To read the report, CLICK HERE.
Report proves Wisconsin health systems moderate cost
According to a new study released on December 4, Wisconsin health systems continue to have a positive impact on health care cost. The Greater Milwaukee Business Foundation on Health (GMBFH) shows that southeast Wisconsin health insurance premium costs continued to moderate and improve compared to Midwest and national averages.
To read the key findings, CLICK HERE.
New ‘report cards’ offer grades on safety for Wisconsin hospitals
Wisconsin hospitals recently received grades for the safety of their facilities.

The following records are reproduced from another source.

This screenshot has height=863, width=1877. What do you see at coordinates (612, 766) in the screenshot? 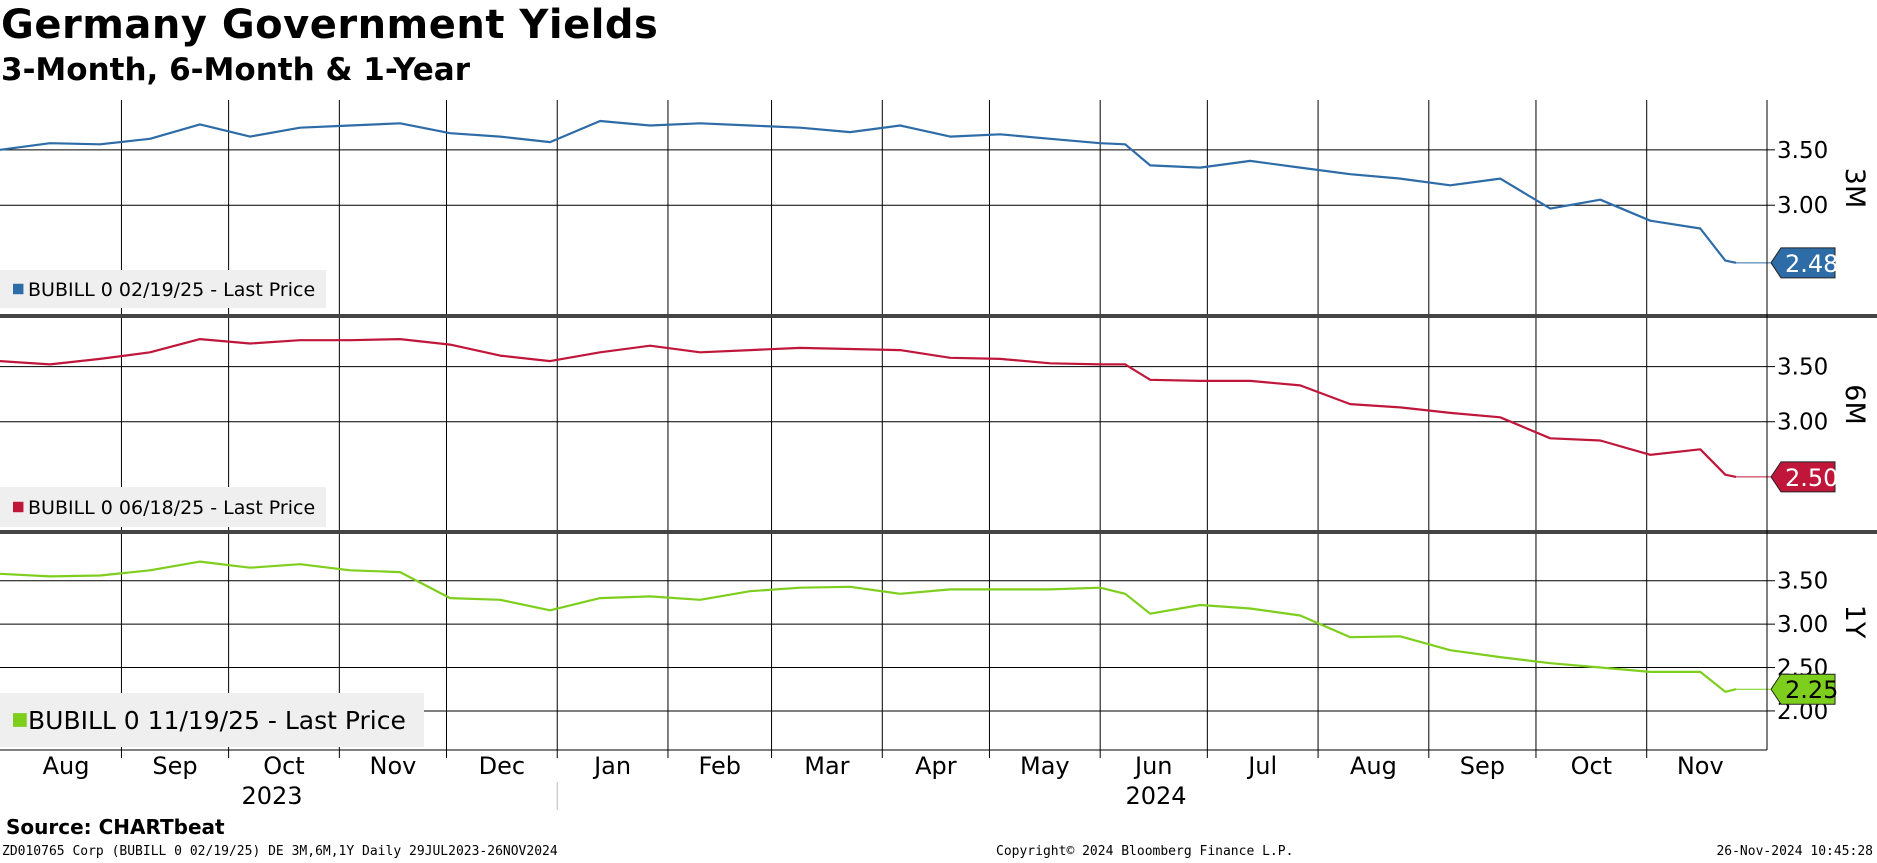
I see `month-label: Jan` at bounding box center [612, 766].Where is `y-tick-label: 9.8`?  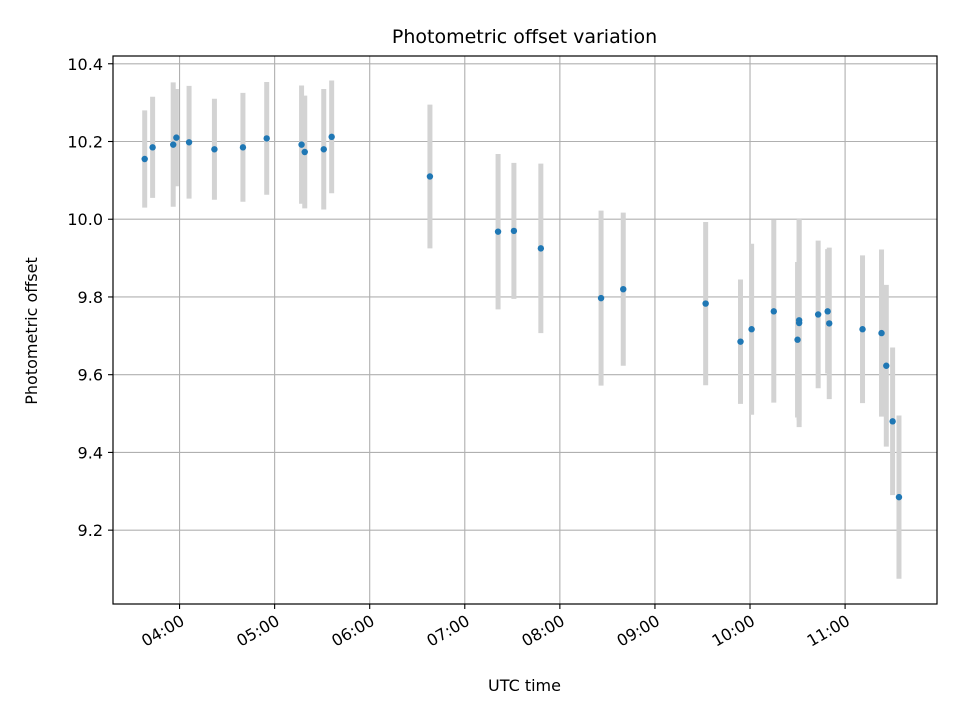 y-tick-label: 9.8 is located at coordinates (90, 298).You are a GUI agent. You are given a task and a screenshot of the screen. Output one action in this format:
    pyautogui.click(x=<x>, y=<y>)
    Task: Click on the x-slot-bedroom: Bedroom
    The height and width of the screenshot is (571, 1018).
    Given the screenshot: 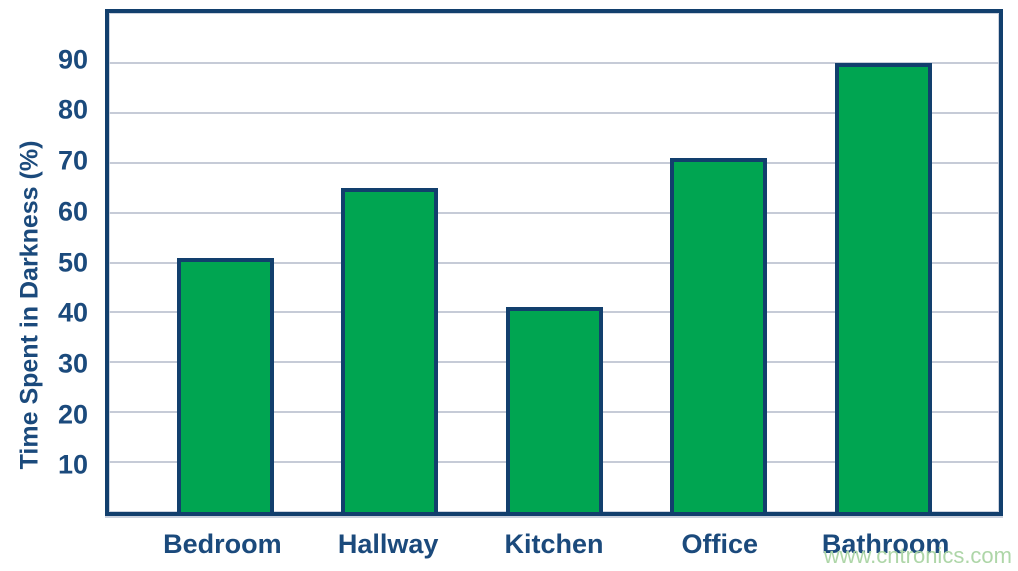 What is the action you would take?
    pyautogui.click(x=222, y=544)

The Leapfrog Group, who published the ratings, follows a national trend of consumer-friendly evaluations of hospitals and other providers. Consumer Reports is partnering with the Wisconsin Collaborative for Healthcare Quality on a 30-page insert (to be published in the next few months) that will rate Wisconsin physicians on several preventive health measures.
According to a review from Kaiser Health News, the study says 10 Wisconsin hospitals received an “A,” 12 got a “B,” and 24 finished with a “C.”
The grades are based on 26 measures of publicly available hospital safety data.
To read the study findings, CLICK HERE.
Study says rural nurses like their jobs better
The Journal for Nursing Management recently released new data that says rural nurses have higher job satisfaction and lower job stress than urban nurses. The authors include Marquette University College of Nursing assistant professor Marilyn Bratt and Medical College of Wisconsin assistant professor Jessica Pruszynski.
The study followed newly licensed nurses participating in the federally funded Wisconsin Nurse Residency Program. It also found that nurse residency programs have the potential to boost recruitment at rural hospitals, which will take on increasing importance as the nursing workforce and patient base continues to grey, according to the study.
To read more, CLICK HERE.
BadgerCare Plus enrollment ticks are up
Wisconsin Health News said in a recent newsletter that BadgerCare Plus enrollment went up in October. After several months of losses, BadgerCare Plus enrollment inched up. The program grew 0.1% to 758,955, with 1,600 new kids. The rolls are still down since July due to the Department of Health Services implementing higher premiums and enrollment restrictions.
Meanwhile, BadgerCare Core Plan enrollment of childless adults continued to fall. It’s now at 21,700, or one-third of early 2010 levels.